First of all, the fact that, in the northeast and midwest in particular, neighborhoods are racially segregated and unequal is no accident. In the decades following World War II, white neigbhorhoods vehemently and sometimes violently did all that they could to keep middle class blacks who had recently emigrated from the south out of their neighborhoods. When this failed, they moved out and formed all white neighborhoods somewhere else. The government and real estate industry heavily subsidied such white supremacy–ensuring that it would be almost impossible for a black family to get a mortgage for a house in a white neighborhood. Through a federal government backed policy called “redlining,” when a formerly all white neigbhorhood started to be integrated, it would receive a lower insurance rating, making it no longer a profitable place to sell or buy in.
At the same time as african-americans were unable to move into middle-class neighborhoods (which meant they were denied much of the benefit of being middle class) they were also often systematically denied access to the best jobs.
This is a very oversimplified explanation of why racial segregation persists and why predominantly african-american neighborhoods are generally much poorer than white ones.
So, there is no reason to give the benefit of the doubt to the residents of Copley or to the residents of any predominantly white suburban area. There is nothing innocent about the fact that Ms. Williams-Bolar’s children are legally denied access not just to that school in particular but to schools of the highest quality. To say that Ms. Williams-Bolar should simply accept “her place” in our white supremacist society is to endorse our white supremacist history.
As to your last point, who is served by preventing Ms. Williams-Bolar from getting her teaching license? Again, my critique is the law itself not its application.

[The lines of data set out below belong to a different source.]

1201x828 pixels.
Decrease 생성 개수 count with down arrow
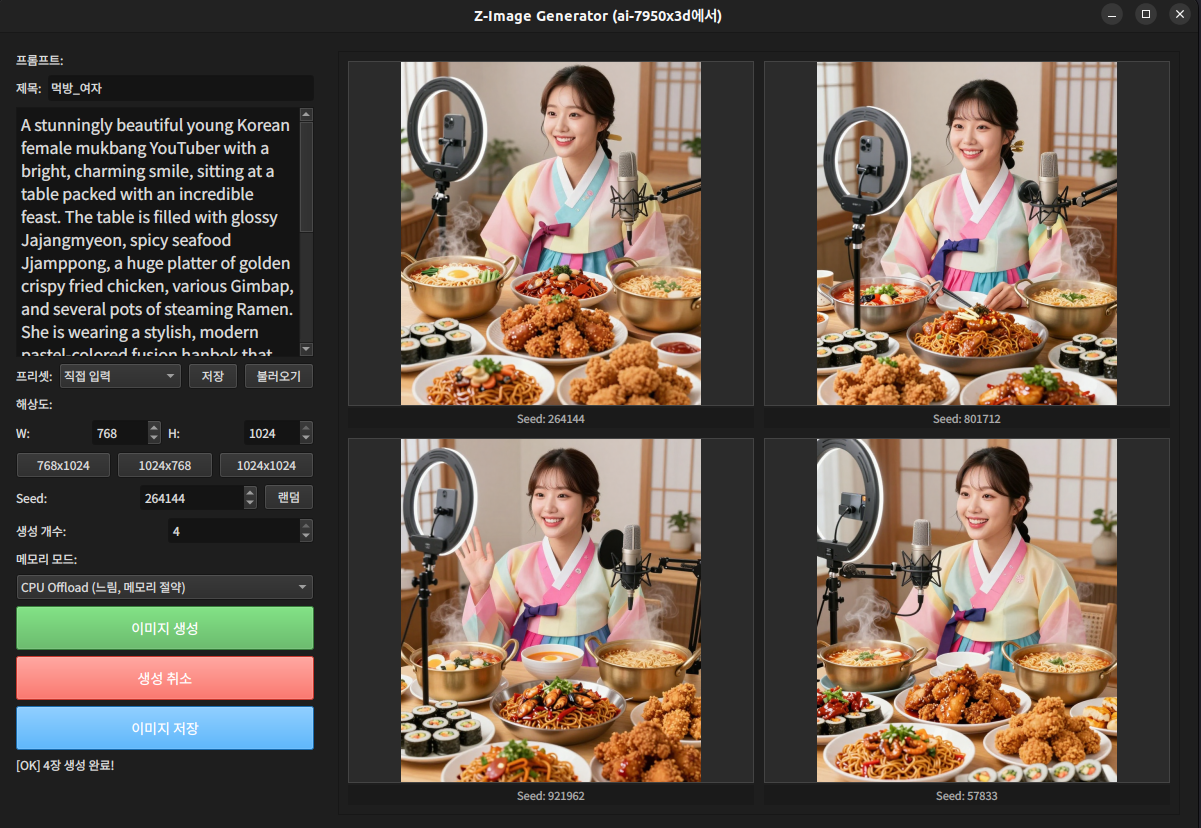[306, 536]
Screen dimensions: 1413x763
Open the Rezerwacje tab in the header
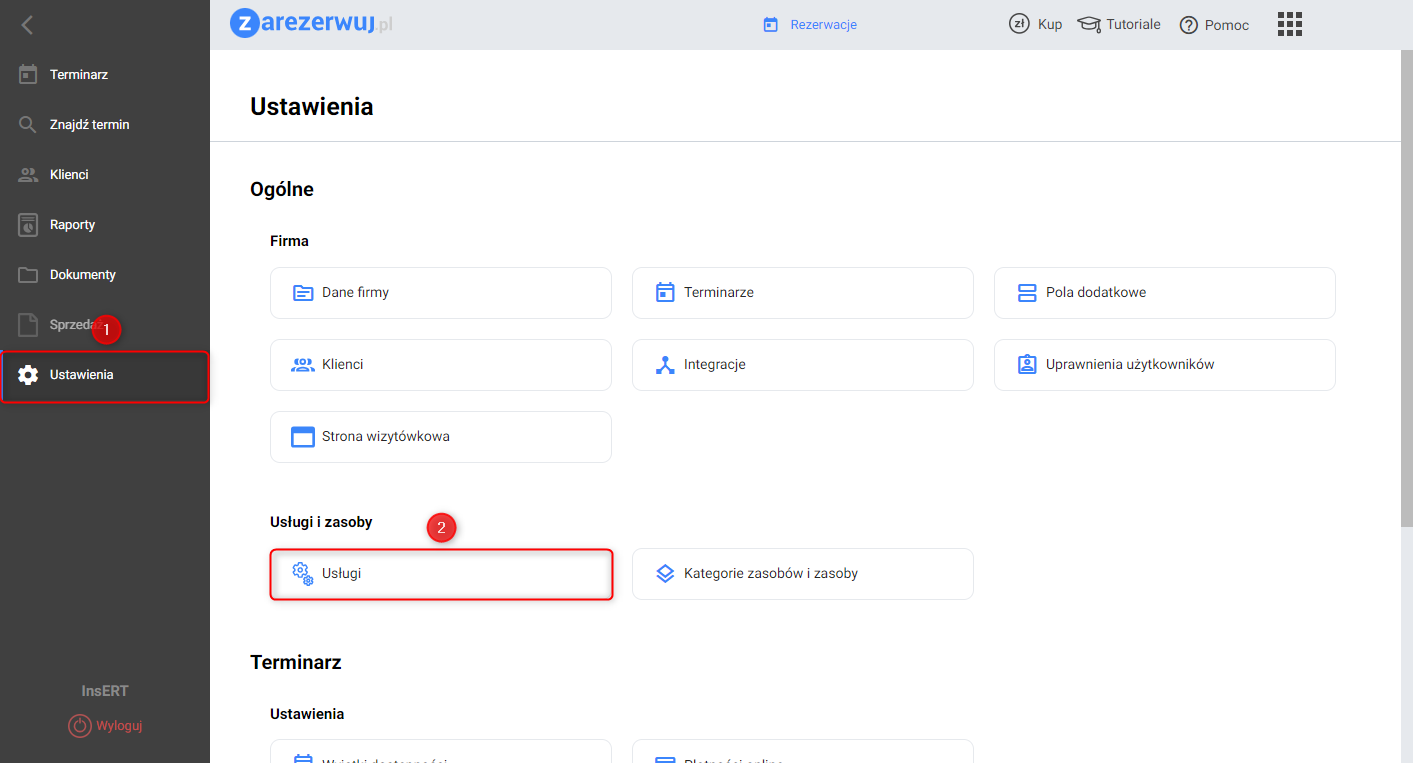tap(810, 25)
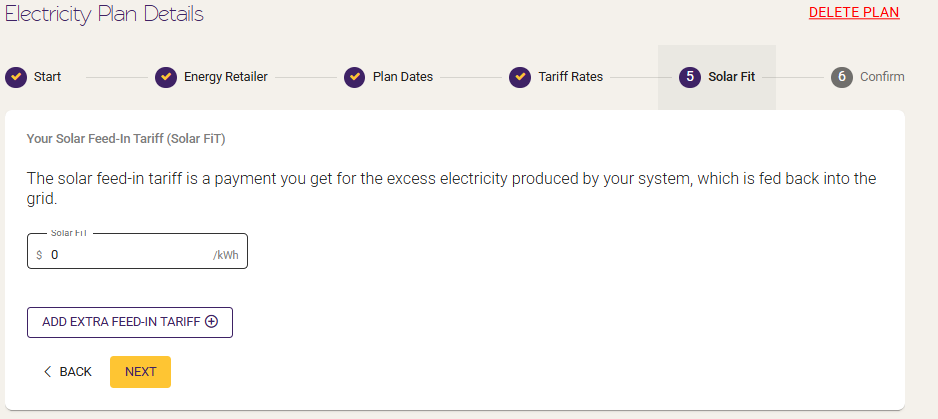Click the BACK button text
Viewport: 938px width, 419px height.
[x=75, y=372]
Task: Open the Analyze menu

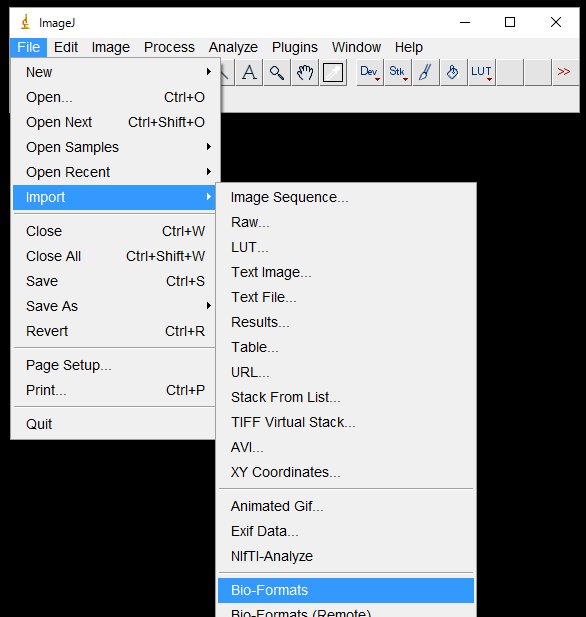Action: pyautogui.click(x=233, y=47)
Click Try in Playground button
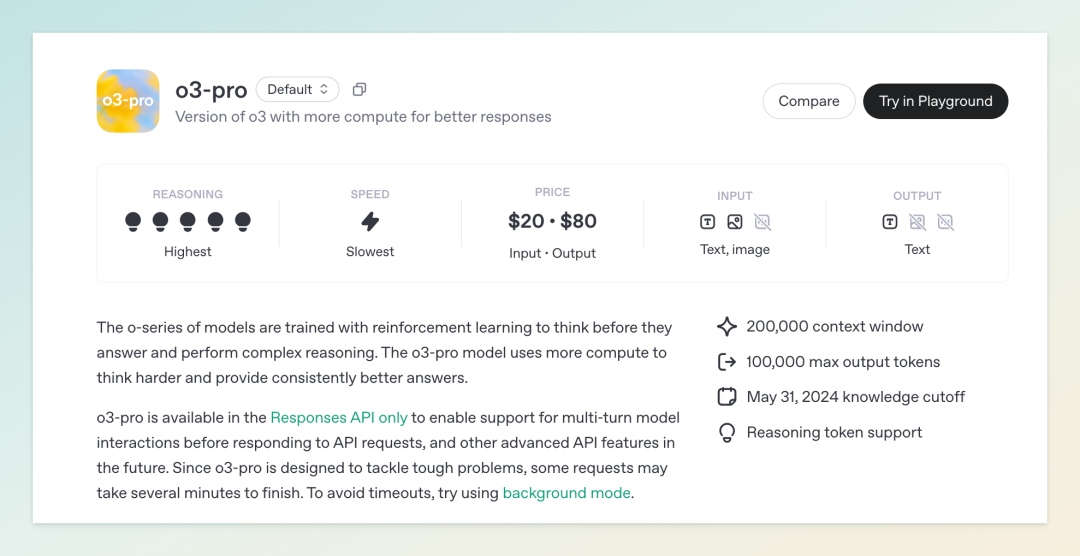 tap(935, 101)
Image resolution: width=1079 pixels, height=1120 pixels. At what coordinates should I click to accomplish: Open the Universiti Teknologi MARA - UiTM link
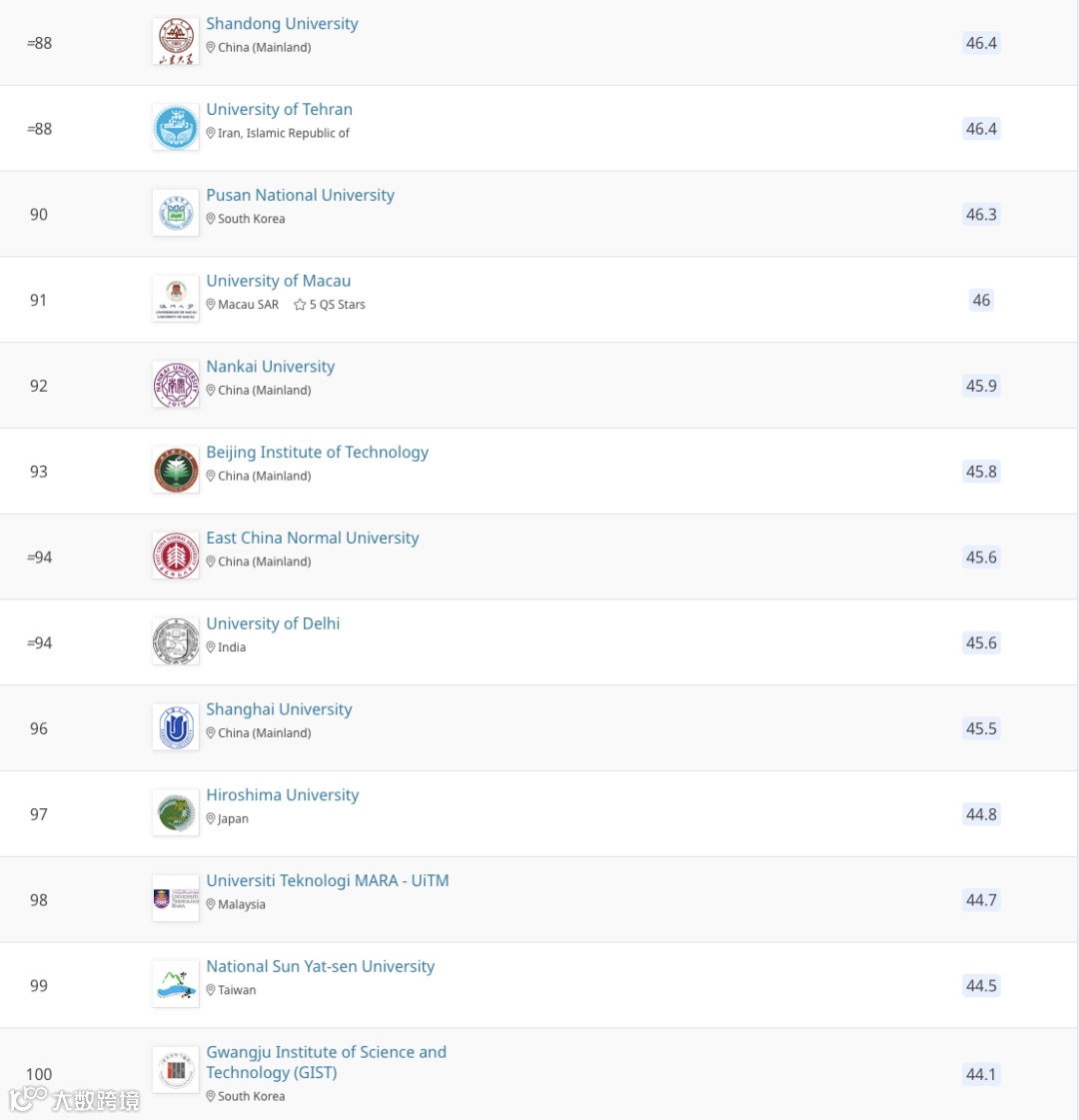327,881
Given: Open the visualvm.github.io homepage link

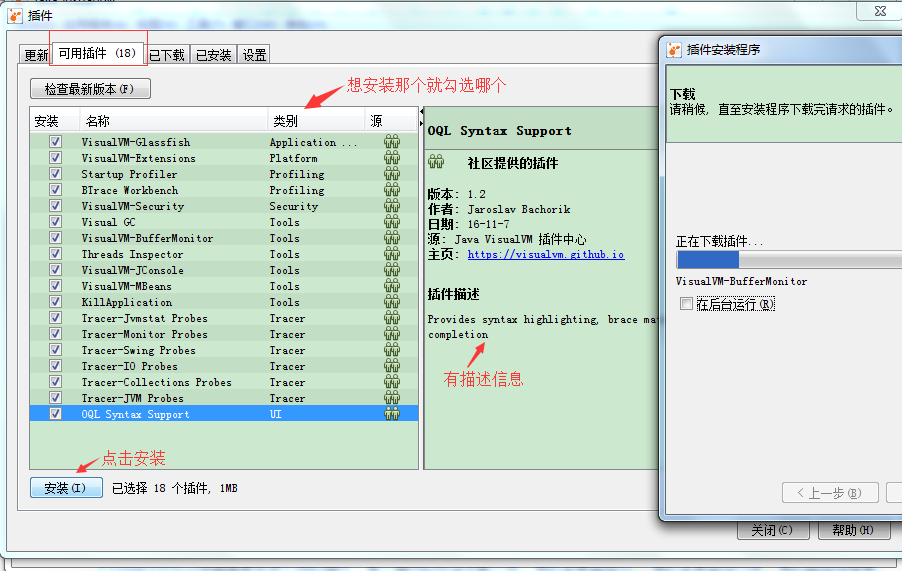Looking at the screenshot, I should pyautogui.click(x=545, y=254).
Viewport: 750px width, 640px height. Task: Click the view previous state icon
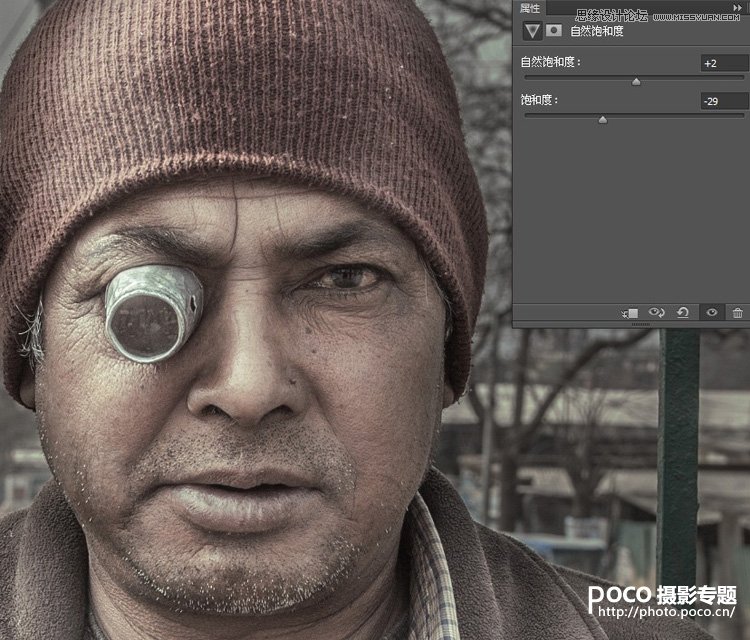(x=657, y=313)
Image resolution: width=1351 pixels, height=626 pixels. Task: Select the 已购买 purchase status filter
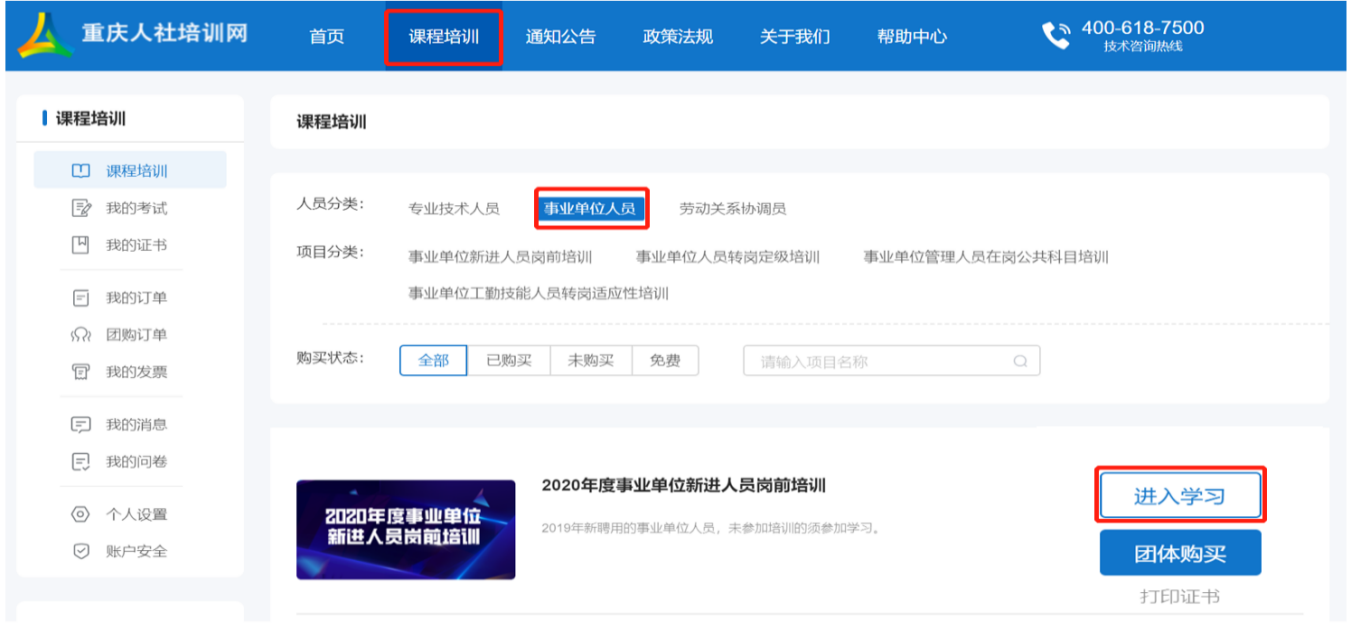click(509, 361)
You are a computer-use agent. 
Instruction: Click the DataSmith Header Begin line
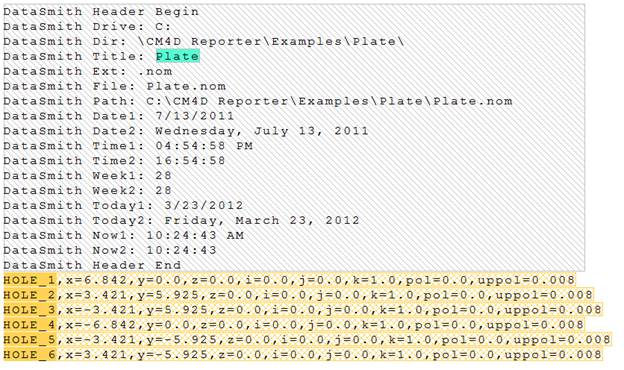pyautogui.click(x=101, y=12)
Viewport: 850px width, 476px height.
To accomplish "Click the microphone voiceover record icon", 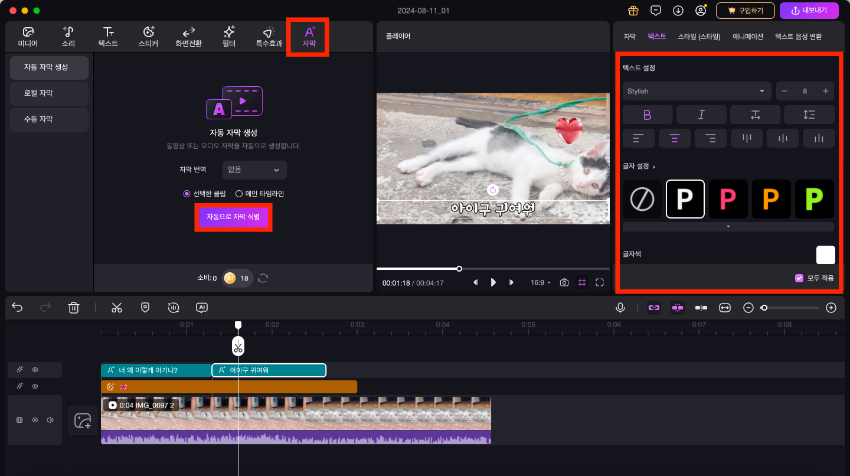I will point(620,308).

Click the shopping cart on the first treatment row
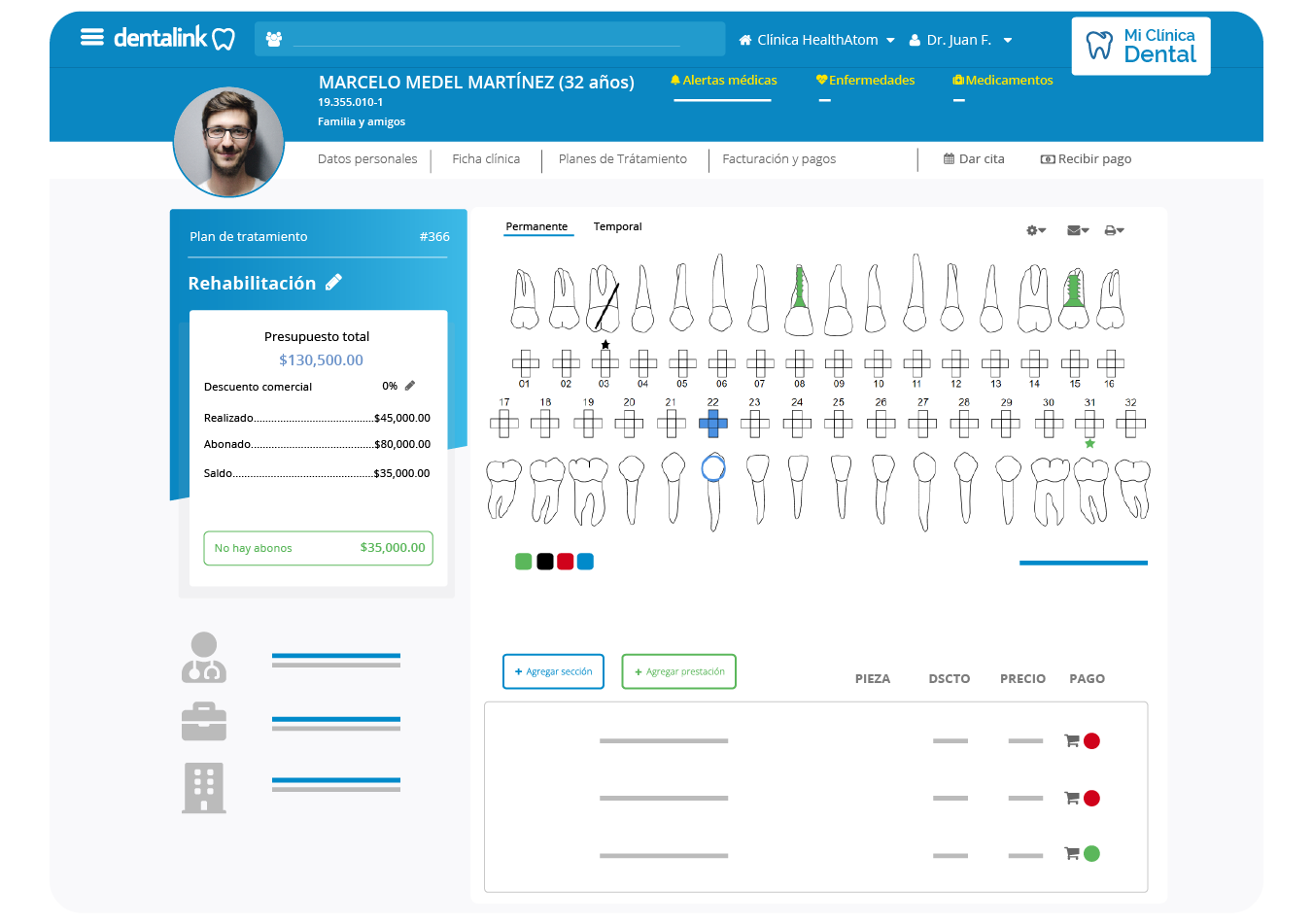click(1072, 740)
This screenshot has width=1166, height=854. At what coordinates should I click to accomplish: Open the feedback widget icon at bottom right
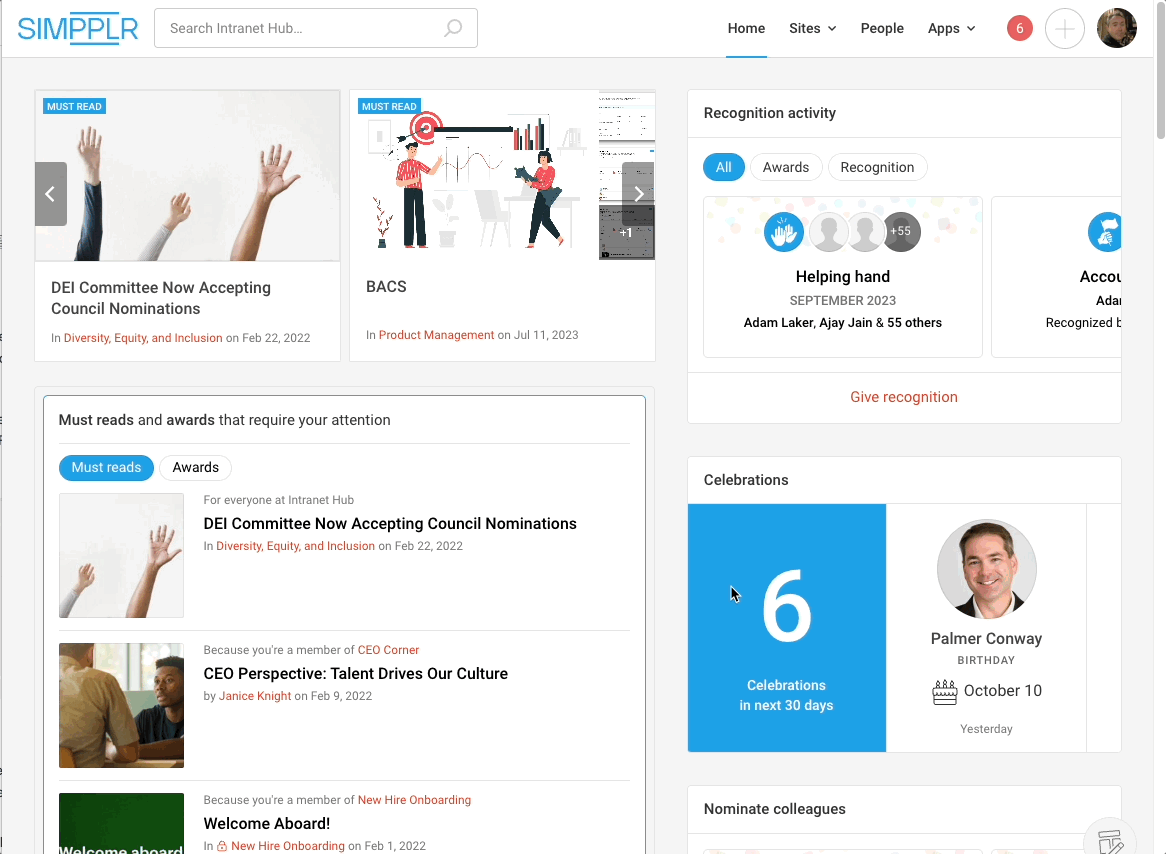coord(1109,840)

Andrew Sullivan just linked to this essay over on his blog: http://thisweekinblackness.com/blog/2011/01/25/curious-case-kelley-williamsbolar/#content
“My initial reaction to this was outrage. I sat at my computer, heart pounding, eyes tearing, because when you peel all of the layers off of it a woman, who works with special education children and was attending school for her teaching degree is being vilified because she wanted something better for her children. And we can’t possibly ignore the racial aspect of this situation. A poor BLACK woman on public assistance is being jailed for sending her kids to the rich white school. I’m not arguing whether this is how it should be looked at–I’m saying thats how it is looked at. It’s now questionable whether the teaching degree she’s been working towards will be allowed because she now has a felony charge against her. A family’s life is in virtual ruins because of this situation.
They say she was judged by a jury of her peers. Was it really? Was it a group of poor minorities trying to finally have a chance at the supposed American dream? Were these “peers” people who’s families have tried for generations to rise from the injustice and inequalities that they–literally–had nothing to do with?
Show me these “peers.”
By the way, America stole a lot of labor from my people. Are we going to get any of that “owed” money anytime soon? No? Didn’t think so.”